## WHAT YOU WILL DO
Each line that contains "agent" needs to be copied from the listing.

## DATASET EXCERPTS
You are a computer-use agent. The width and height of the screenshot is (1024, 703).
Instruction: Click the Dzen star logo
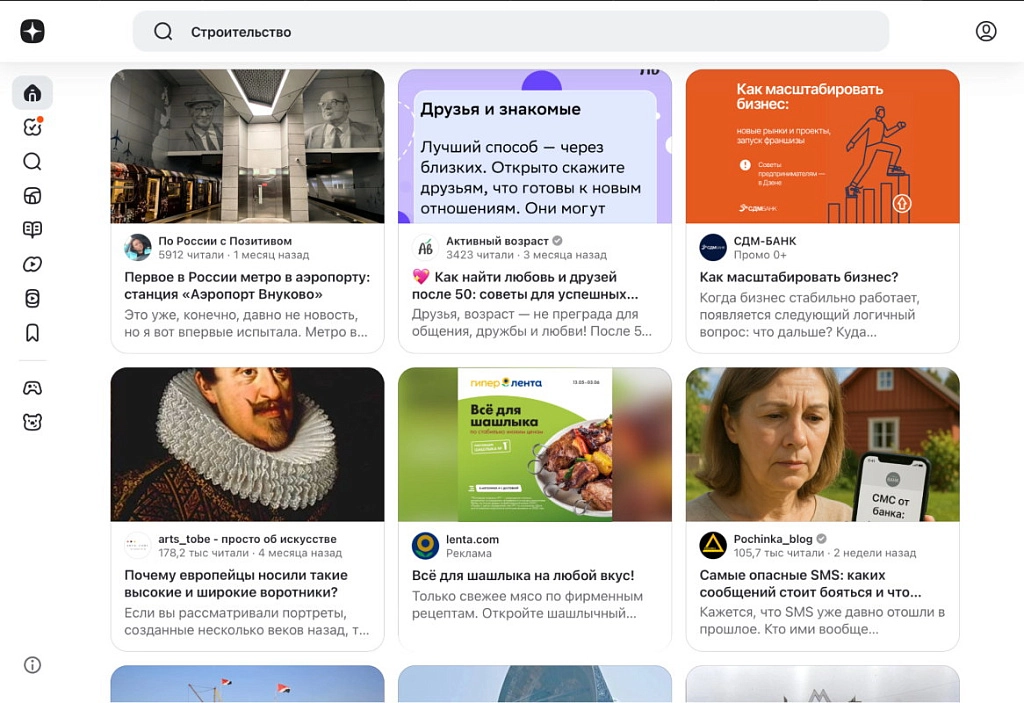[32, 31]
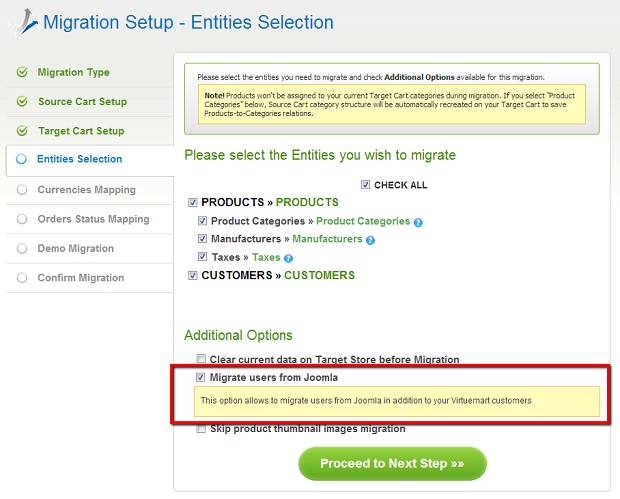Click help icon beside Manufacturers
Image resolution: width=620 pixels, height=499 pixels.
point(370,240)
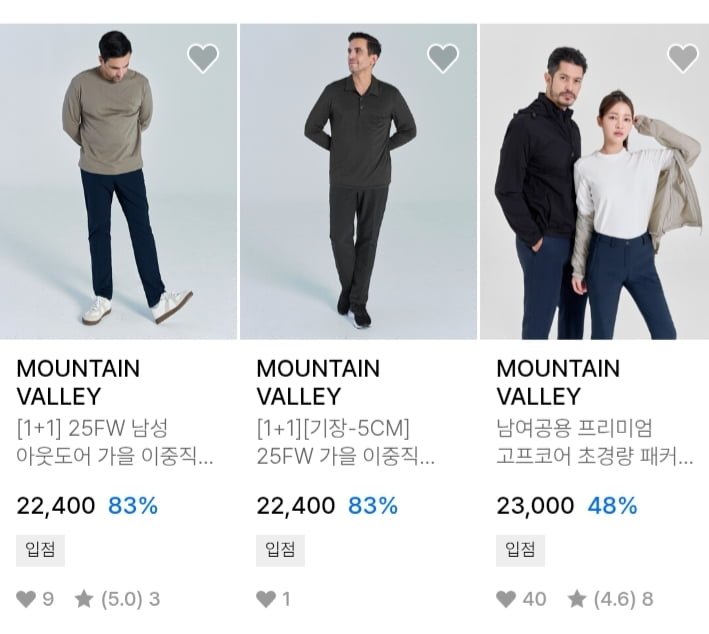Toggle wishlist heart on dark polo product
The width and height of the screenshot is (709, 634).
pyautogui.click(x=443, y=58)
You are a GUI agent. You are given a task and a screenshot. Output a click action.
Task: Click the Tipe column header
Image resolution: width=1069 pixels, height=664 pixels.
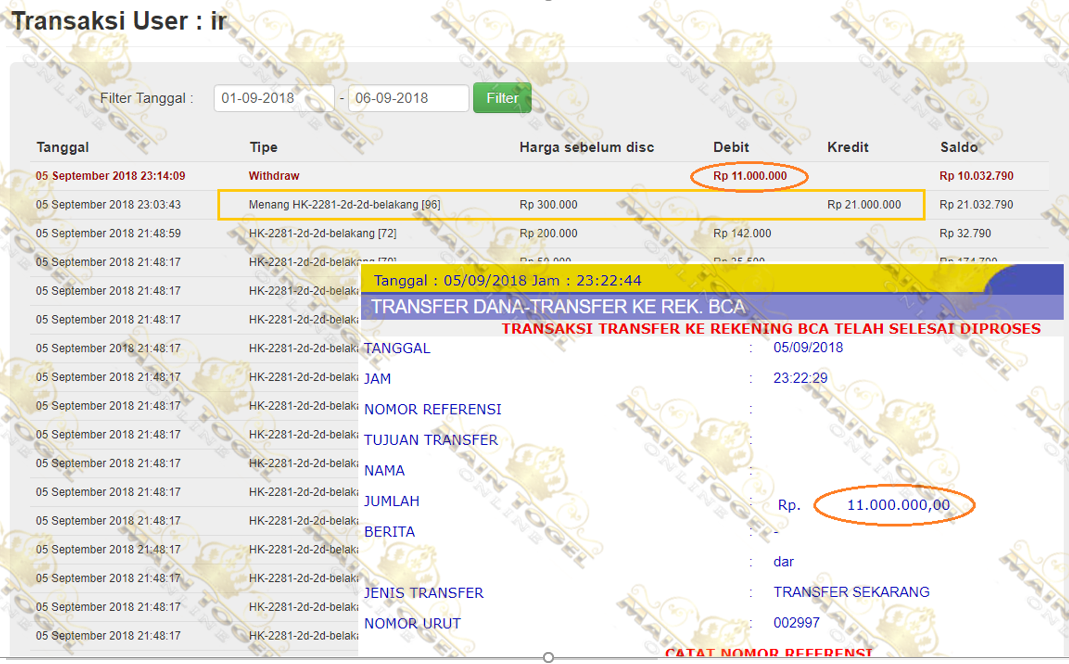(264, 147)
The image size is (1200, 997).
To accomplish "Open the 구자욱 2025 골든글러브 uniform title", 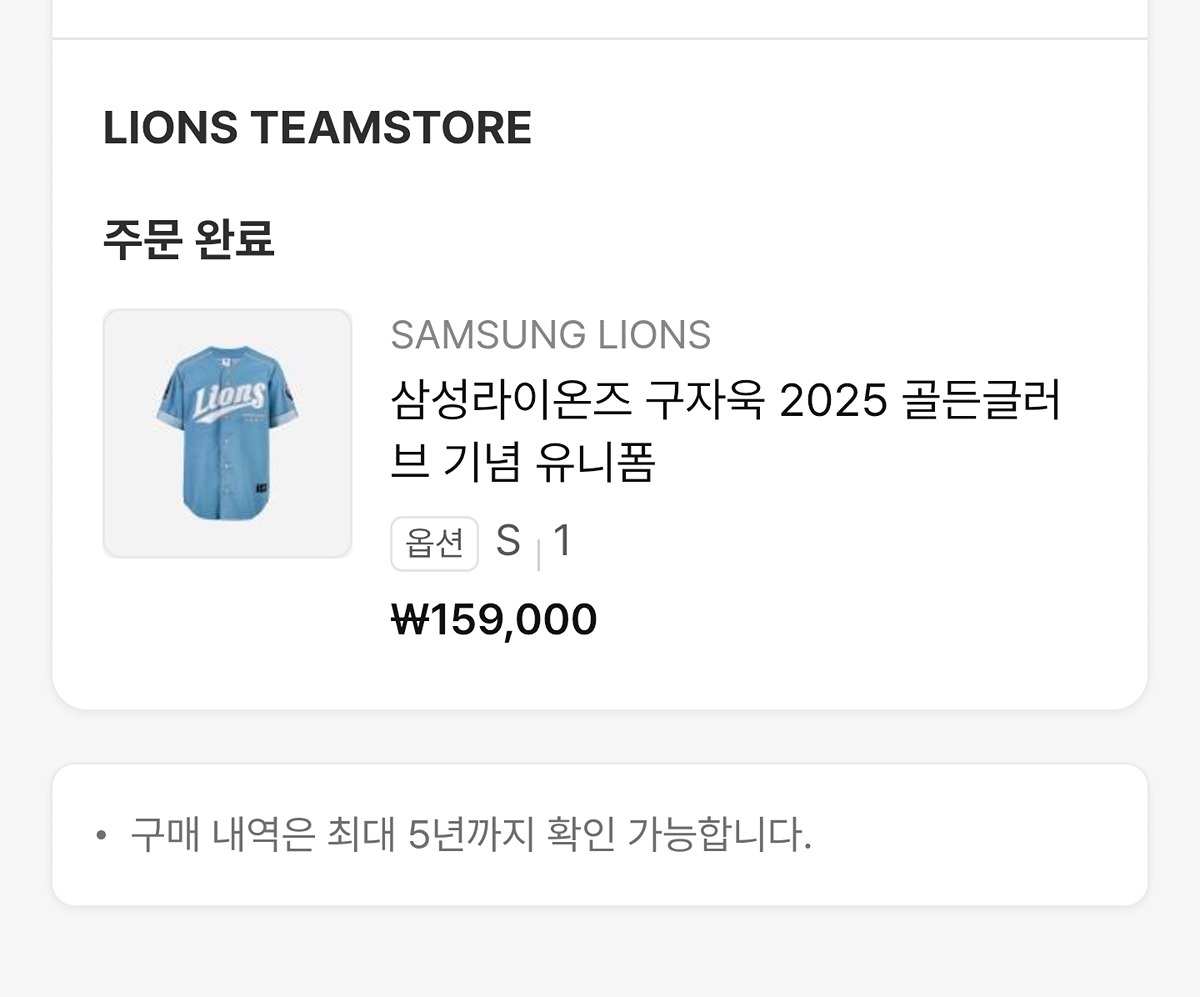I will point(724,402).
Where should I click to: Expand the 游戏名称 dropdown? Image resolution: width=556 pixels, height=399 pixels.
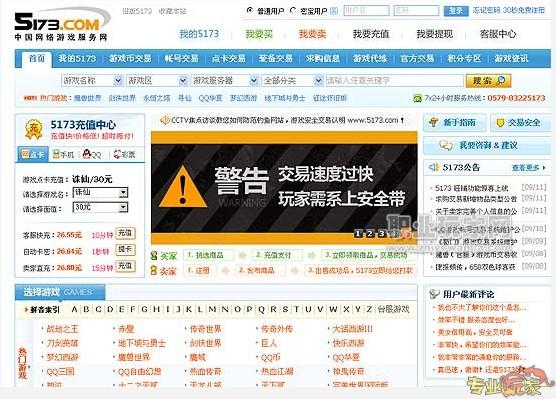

## ANSWER
You are a computer-use agent. The width and height of the screenshot is (1024, 703).
You are a GUI agent. You are given a task and a screenshot. Output a click action.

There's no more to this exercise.